Owing to my interest in the Supreme Court, recently revitalized by having read Five Chiefs by John Paul Stevens, which in turn spurred me on to order biographies of Antonin Scalia and Sandra Day O'Connor that I had checked out of the library earlier this year but had not read, and having read The Nine by Jeffrey Toobin and The Brethren by Bob Woodward and Scott Armstrong, I pulled out of a stack near my left-side closet door United States Reports, Volume 515, a result of rooting through the Government Printing Office Bookstore website (http://bookstore.gpo.gov/), seeing if there were any cheap volumes of Supreme Court decisions. The full official title of 515 is United States Reports, V. 515, Cases Adjudged in the Supreme Court at October Term, 1994, May 30 through September 29, 1995, Together with Opinions of Individual Justices in Chambers, End of Term. 1,369 pages. $19.

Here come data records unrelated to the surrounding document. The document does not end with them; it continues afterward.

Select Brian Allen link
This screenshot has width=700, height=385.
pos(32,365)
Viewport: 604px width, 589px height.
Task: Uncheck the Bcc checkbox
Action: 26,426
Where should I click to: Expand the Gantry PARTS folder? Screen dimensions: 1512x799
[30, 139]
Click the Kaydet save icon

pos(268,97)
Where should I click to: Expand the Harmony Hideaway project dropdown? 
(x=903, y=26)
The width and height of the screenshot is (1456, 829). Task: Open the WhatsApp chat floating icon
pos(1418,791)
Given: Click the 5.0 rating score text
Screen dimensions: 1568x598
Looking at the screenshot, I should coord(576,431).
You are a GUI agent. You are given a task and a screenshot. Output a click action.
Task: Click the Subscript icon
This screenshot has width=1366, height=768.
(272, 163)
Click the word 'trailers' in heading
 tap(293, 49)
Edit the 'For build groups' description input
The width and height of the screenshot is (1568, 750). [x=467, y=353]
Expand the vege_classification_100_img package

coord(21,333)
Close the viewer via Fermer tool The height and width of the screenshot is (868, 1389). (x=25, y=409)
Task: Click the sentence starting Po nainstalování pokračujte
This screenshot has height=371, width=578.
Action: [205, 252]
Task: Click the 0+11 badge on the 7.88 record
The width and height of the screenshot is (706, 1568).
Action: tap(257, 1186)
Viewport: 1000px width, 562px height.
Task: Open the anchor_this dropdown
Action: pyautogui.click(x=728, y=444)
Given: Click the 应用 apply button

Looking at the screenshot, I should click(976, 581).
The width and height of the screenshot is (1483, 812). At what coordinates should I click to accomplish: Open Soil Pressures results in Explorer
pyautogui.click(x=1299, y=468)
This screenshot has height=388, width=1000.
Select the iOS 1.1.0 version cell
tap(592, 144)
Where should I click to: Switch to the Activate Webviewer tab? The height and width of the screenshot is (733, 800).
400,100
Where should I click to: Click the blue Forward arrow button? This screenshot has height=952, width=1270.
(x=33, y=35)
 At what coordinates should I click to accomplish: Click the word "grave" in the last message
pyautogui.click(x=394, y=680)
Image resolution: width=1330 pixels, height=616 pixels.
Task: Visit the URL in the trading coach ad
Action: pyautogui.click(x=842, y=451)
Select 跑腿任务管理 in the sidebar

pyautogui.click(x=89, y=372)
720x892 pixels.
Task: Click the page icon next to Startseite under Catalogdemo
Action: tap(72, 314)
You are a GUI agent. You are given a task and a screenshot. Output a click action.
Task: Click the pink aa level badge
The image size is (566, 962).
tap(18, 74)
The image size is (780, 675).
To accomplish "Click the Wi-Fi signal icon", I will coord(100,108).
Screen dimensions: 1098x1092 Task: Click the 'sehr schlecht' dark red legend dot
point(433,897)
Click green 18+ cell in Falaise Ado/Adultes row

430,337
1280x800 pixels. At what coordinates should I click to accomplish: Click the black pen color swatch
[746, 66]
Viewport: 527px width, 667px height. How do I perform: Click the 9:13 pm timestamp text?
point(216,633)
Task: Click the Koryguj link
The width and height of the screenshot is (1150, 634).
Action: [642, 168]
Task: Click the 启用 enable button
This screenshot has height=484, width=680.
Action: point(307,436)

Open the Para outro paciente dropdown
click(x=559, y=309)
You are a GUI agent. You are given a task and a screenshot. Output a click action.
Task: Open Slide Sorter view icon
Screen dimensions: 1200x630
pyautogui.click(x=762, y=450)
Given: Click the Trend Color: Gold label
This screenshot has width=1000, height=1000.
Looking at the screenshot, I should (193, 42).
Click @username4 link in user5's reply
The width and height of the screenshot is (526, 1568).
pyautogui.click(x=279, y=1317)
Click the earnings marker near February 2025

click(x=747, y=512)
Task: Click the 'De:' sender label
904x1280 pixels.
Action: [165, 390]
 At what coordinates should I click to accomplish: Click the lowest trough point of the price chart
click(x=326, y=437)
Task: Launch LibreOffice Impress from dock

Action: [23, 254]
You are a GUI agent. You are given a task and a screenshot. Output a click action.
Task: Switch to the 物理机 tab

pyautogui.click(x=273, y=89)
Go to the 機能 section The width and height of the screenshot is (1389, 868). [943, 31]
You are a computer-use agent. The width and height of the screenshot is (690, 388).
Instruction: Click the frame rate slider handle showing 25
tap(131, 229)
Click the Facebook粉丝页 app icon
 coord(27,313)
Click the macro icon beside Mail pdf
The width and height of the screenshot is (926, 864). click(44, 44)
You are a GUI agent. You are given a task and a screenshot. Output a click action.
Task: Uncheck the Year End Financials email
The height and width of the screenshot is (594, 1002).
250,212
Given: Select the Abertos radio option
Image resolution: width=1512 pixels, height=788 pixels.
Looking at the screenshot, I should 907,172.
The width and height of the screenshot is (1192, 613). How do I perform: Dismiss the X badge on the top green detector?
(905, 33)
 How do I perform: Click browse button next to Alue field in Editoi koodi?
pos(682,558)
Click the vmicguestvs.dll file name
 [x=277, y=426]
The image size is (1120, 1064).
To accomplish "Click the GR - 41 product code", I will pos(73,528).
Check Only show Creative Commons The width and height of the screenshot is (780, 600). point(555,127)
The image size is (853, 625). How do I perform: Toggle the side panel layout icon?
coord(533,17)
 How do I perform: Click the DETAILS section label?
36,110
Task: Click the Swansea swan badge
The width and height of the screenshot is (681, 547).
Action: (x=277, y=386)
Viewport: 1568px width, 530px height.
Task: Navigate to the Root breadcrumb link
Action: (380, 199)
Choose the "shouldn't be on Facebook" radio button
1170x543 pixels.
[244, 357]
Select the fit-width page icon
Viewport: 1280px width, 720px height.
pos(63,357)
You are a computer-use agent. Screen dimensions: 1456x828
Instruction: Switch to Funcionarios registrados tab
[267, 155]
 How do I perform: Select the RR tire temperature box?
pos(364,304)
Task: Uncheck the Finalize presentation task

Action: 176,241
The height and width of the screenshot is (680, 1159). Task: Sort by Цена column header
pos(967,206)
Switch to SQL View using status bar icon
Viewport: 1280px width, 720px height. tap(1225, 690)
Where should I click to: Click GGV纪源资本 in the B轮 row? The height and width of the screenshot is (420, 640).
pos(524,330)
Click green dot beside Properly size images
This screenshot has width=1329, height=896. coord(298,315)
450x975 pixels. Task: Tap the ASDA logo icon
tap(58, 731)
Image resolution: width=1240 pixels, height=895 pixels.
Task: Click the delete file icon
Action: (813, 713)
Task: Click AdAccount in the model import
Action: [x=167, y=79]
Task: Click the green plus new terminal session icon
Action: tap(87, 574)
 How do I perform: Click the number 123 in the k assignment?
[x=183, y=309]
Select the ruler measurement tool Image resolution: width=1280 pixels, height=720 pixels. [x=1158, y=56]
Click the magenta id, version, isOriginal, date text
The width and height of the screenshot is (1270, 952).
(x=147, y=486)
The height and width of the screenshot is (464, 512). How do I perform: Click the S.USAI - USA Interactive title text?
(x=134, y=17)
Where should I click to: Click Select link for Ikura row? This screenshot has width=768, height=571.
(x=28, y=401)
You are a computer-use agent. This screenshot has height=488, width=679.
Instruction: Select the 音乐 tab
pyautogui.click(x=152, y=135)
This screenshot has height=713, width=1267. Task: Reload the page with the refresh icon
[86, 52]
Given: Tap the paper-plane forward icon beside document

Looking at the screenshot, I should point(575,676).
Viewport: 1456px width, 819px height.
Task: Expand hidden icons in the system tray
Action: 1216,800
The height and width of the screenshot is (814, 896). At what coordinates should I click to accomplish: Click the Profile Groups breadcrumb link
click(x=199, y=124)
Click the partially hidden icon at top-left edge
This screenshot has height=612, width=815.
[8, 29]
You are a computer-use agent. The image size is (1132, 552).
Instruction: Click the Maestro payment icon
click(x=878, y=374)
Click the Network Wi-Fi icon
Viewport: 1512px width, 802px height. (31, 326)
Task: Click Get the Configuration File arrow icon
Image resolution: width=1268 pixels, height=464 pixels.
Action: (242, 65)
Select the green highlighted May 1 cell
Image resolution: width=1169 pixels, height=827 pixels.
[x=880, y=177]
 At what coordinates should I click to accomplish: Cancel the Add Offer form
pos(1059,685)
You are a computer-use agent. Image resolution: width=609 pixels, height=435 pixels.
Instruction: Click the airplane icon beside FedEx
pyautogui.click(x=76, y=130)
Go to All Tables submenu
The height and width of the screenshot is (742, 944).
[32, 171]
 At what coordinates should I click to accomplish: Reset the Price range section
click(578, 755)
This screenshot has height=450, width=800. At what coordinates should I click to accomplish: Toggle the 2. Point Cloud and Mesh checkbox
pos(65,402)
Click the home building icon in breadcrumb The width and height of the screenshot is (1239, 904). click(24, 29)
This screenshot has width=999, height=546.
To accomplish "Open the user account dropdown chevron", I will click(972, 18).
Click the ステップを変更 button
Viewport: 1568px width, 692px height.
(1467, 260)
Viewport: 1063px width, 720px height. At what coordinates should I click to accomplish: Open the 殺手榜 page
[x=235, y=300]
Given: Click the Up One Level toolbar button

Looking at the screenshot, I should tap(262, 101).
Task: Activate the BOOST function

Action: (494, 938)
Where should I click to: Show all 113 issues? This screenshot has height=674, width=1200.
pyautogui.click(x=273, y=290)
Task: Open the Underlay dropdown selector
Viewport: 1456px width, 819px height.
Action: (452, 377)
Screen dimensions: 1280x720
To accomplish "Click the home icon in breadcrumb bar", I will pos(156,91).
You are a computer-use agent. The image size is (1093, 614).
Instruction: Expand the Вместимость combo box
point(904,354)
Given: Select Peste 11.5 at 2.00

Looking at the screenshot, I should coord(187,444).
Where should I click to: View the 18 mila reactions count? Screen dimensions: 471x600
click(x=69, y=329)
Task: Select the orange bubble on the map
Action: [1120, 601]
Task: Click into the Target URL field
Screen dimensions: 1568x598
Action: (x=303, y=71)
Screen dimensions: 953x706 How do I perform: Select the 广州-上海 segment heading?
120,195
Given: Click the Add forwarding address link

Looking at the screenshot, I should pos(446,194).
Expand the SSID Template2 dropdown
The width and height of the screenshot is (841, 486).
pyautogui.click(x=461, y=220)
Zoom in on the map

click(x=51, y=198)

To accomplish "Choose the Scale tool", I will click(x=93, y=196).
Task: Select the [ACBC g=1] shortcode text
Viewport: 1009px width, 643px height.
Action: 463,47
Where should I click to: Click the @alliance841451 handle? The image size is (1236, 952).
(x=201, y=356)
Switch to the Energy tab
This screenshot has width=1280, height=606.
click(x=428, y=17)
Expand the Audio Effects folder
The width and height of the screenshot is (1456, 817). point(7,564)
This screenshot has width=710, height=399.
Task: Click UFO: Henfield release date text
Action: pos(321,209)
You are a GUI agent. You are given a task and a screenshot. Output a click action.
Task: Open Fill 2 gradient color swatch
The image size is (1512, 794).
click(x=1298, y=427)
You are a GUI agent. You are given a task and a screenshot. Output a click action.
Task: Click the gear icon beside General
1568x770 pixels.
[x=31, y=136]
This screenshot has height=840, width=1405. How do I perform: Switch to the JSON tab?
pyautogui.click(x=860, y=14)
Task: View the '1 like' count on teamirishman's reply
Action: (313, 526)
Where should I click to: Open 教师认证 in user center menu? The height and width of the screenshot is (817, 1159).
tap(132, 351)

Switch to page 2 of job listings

The volume nearest to this one that I can find on the website is volume 513, and that goes for $50.40. I bought this one because I was curious about what such a book looks like and it's incredibly thick in hardcover, with a gloomy tan cover, and very official type on the spine with United States Reports in gold lettering, against a red background, with gold bars above and below it, and the same gold bars above and below Oct. Term 1994 and below that, Amendments of Rules, both lines against a black background. When Mom saw it after I took it out of the box it came in, she said it was exactly what her grandfather had in his law office, hundreds of books like this one lined up on shelves. She remembered it well.
Curiosity spurred me on to order this. I didn't want to read for hours the .pdfs available on the Supreme Court website, though I may scroll through them, and wanted one volume that I could read through, seeing what's written here, as well as the writing styles of the justices, particular David Souter in this time, who is my favorite justice, albeit retired now.
There will be occasional entries as I pore over it, things observed, use of footnotes, how much they're used, how each justice seems to approach the case at hand in their words, and the careful use of words to make the law clear.